Exercise directions.
Reproduce the lines verbatim, starting from the line containing "Image resolution: width=753" and ending with the line containing "Describe the element at coordinates (502, 456)", inclusive of both.

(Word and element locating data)
···

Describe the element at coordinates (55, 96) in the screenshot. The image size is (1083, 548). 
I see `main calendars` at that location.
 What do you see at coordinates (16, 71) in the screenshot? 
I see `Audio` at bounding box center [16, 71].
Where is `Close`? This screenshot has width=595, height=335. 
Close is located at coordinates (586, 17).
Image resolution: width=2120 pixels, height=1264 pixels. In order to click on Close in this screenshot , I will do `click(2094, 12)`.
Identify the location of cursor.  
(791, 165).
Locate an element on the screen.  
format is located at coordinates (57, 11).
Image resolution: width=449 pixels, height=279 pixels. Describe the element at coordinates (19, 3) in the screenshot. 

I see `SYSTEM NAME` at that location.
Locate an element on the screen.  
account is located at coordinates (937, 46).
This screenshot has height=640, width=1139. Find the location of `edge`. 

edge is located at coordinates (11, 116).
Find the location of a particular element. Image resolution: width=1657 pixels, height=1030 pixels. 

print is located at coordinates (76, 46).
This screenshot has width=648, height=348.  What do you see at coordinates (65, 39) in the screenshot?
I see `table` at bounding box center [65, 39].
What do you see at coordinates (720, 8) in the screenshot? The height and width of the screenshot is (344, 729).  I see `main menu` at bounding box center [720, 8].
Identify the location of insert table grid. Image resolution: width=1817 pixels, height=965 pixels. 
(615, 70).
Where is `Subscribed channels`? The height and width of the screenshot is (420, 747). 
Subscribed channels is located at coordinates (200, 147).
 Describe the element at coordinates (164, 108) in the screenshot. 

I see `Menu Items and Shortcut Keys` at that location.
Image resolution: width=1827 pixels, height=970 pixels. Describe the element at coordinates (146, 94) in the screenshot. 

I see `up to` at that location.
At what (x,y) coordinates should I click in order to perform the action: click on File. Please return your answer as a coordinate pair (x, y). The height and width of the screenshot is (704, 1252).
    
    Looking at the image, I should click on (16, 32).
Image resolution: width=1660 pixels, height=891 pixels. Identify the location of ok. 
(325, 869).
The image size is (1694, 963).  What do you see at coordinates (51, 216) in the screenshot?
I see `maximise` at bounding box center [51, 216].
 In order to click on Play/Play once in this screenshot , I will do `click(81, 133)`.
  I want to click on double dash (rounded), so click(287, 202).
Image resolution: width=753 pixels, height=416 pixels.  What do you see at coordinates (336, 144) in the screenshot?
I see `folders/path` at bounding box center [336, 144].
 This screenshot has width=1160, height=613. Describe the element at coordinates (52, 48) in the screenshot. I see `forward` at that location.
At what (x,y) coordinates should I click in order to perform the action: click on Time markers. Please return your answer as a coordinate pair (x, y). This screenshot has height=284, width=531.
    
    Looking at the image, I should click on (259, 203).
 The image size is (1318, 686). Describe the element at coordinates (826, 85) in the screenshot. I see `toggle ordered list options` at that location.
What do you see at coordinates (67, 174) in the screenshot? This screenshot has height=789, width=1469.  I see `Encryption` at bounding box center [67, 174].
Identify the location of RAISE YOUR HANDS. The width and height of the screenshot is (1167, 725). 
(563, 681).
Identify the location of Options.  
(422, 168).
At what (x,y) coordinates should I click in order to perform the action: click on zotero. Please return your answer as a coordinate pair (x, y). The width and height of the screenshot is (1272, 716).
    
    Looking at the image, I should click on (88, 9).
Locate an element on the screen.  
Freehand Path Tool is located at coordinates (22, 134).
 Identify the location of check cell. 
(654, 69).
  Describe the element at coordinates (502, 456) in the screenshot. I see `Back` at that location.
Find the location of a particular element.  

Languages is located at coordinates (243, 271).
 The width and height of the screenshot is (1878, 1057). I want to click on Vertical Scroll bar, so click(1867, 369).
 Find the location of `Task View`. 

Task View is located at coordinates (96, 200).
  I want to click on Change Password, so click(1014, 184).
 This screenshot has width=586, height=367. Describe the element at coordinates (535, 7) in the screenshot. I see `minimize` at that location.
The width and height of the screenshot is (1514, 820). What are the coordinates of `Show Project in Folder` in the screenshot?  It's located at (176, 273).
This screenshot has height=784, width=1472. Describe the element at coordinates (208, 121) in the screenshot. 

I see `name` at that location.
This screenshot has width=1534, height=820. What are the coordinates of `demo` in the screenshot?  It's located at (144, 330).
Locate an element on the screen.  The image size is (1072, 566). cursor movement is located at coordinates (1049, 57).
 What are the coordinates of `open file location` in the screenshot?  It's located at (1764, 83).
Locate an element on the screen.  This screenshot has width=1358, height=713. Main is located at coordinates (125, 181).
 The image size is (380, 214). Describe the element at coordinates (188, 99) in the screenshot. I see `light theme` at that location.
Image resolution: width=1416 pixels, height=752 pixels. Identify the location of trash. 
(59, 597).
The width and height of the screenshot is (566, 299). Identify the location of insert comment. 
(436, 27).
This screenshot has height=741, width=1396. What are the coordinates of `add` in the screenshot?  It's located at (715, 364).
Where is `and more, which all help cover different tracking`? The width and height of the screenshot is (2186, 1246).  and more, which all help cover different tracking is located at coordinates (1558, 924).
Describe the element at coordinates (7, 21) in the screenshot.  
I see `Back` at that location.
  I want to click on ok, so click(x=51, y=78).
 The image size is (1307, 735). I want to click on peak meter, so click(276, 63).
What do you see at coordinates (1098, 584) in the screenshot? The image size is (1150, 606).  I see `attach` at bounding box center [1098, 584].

···

Solution below.
Image resolution: width=753 pixels, height=416 pixels.  What do you see at coordinates (336, 144) in the screenshot?
I see `folders/path` at bounding box center [336, 144].
 This screenshot has width=1160, height=613. Describe the element at coordinates (52, 48) in the screenshot. I see `forward` at that location.
At what (x,y) coordinates should I click in order to perform the action: click on Time markers. Please return your answer as a coordinate pair (x, y). This screenshot has height=284, width=531.
    
    Looking at the image, I should click on (259, 203).
 The image size is (1318, 686). Describe the element at coordinates (826, 85) in the screenshot. I see `toggle ordered list options` at that location.
What do you see at coordinates (67, 174) in the screenshot? This screenshot has height=789, width=1469.  I see `Encryption` at bounding box center [67, 174].
Identify the location of RAISE YOUR HANDS. The width and height of the screenshot is (1167, 725). 
(563, 681).
Identify the location of Options.  
(422, 168).
At what (x,y) coordinates should I click in order to perform the action: click on zotero. Please return your answer as a coordinate pair (x, y). The width and height of the screenshot is (1272, 716).
    
    Looking at the image, I should click on (88, 9).
Locate an element on the screen.  
Freehand Path Tool is located at coordinates (22, 134).
 Identify the location of check cell. 
(654, 69).
  Describe the element at coordinates (502, 456) in the screenshot. I see `Back` at that location.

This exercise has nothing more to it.